---- DATASET EXCERPTS

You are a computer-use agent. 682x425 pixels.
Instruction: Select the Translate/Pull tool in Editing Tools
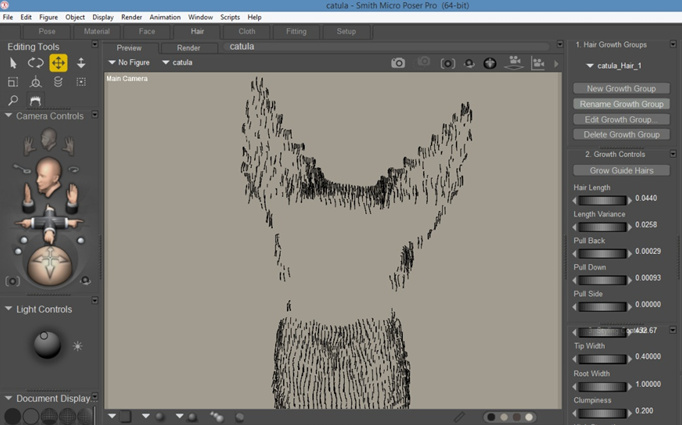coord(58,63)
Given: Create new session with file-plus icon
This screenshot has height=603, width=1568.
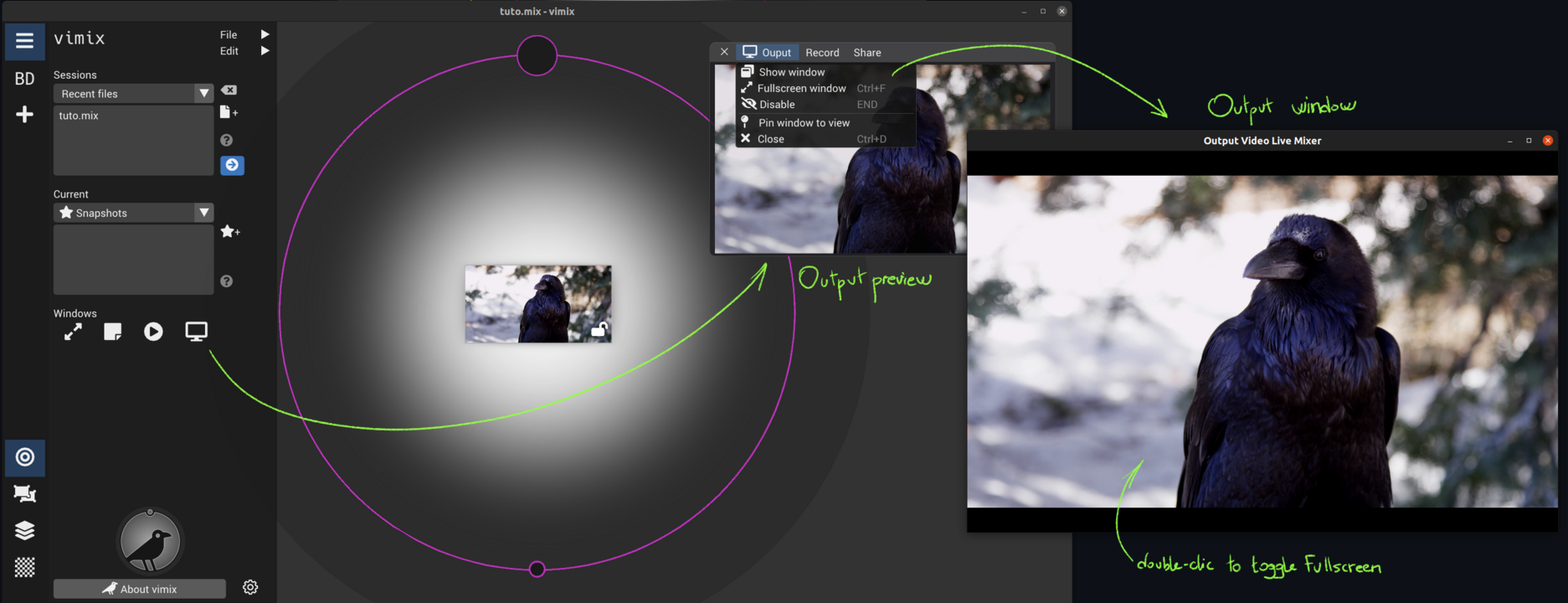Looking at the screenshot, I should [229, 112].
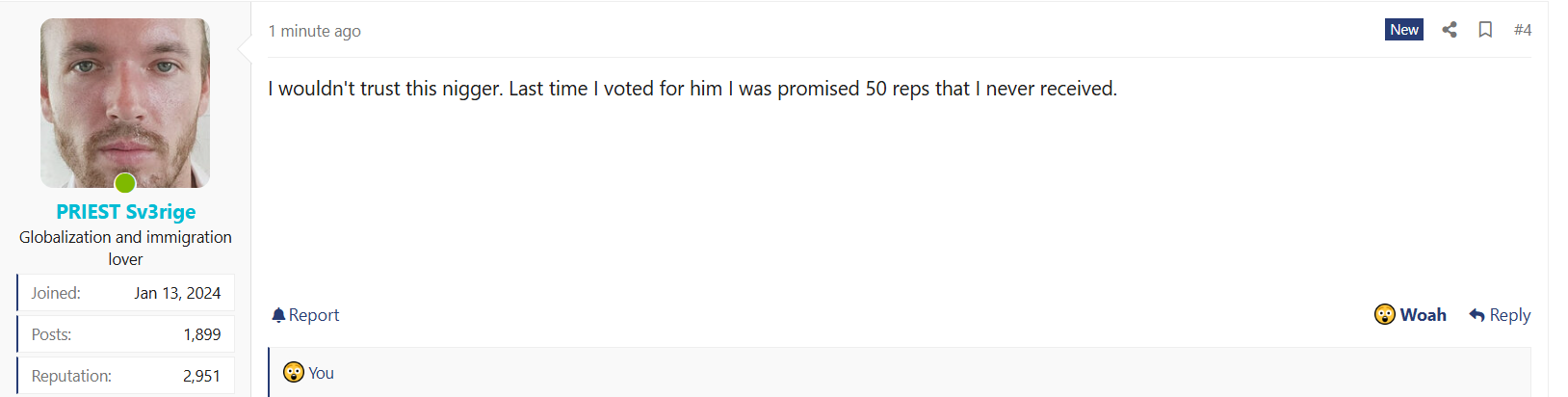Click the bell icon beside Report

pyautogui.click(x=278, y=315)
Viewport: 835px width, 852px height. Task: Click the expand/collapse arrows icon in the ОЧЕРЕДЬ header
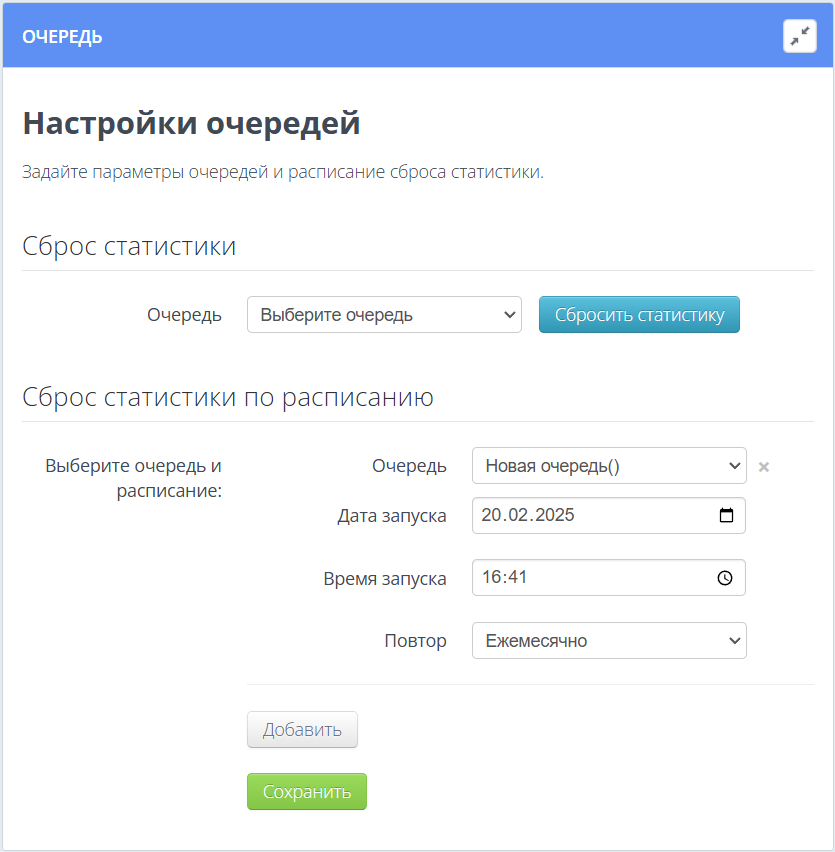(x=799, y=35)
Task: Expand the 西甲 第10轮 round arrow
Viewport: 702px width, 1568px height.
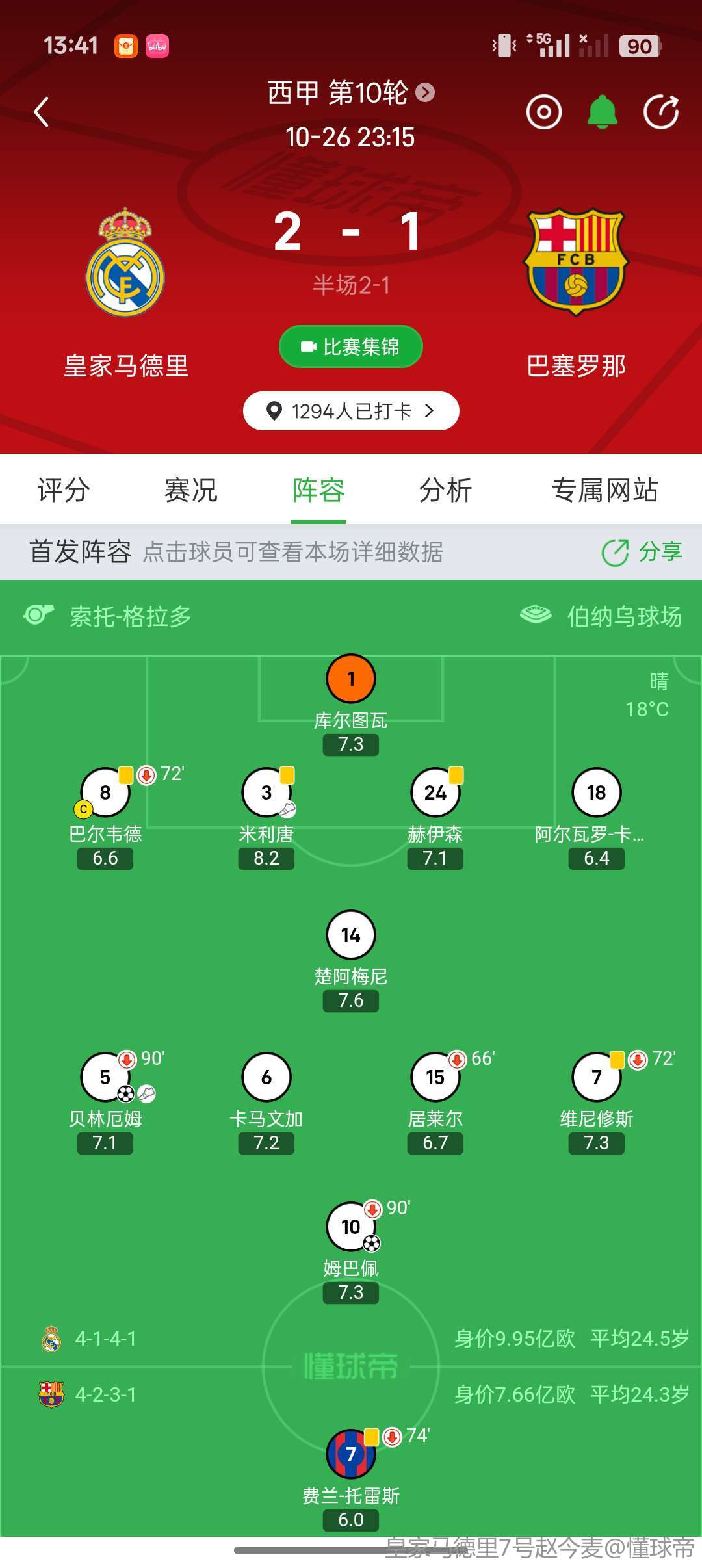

--------

WHAT TO DO
Update every item above by changing "Task" to "Goal" and keeping all other text the same. Leave the pictures out of your version.

TASK SOLUTION
You are a computer-use agent. 682x425 pixels.
Instruction: Select the Translate/Pull tool in Editing Tools
coord(58,63)
Given: Create new session with file-plus icon
This screenshot has height=603, width=1568.
Looking at the screenshot, I should [229, 112].
Click the bell icon beside Report

pyautogui.click(x=278, y=315)
Viewport: 835px width, 852px height. Goal: Click the expand/collapse arrows icon in the ОЧЕРЕДЬ header
(x=799, y=35)
Goal: Expand the 西甲 第10轮 round arrow
Viewport: 702px width, 1568px height.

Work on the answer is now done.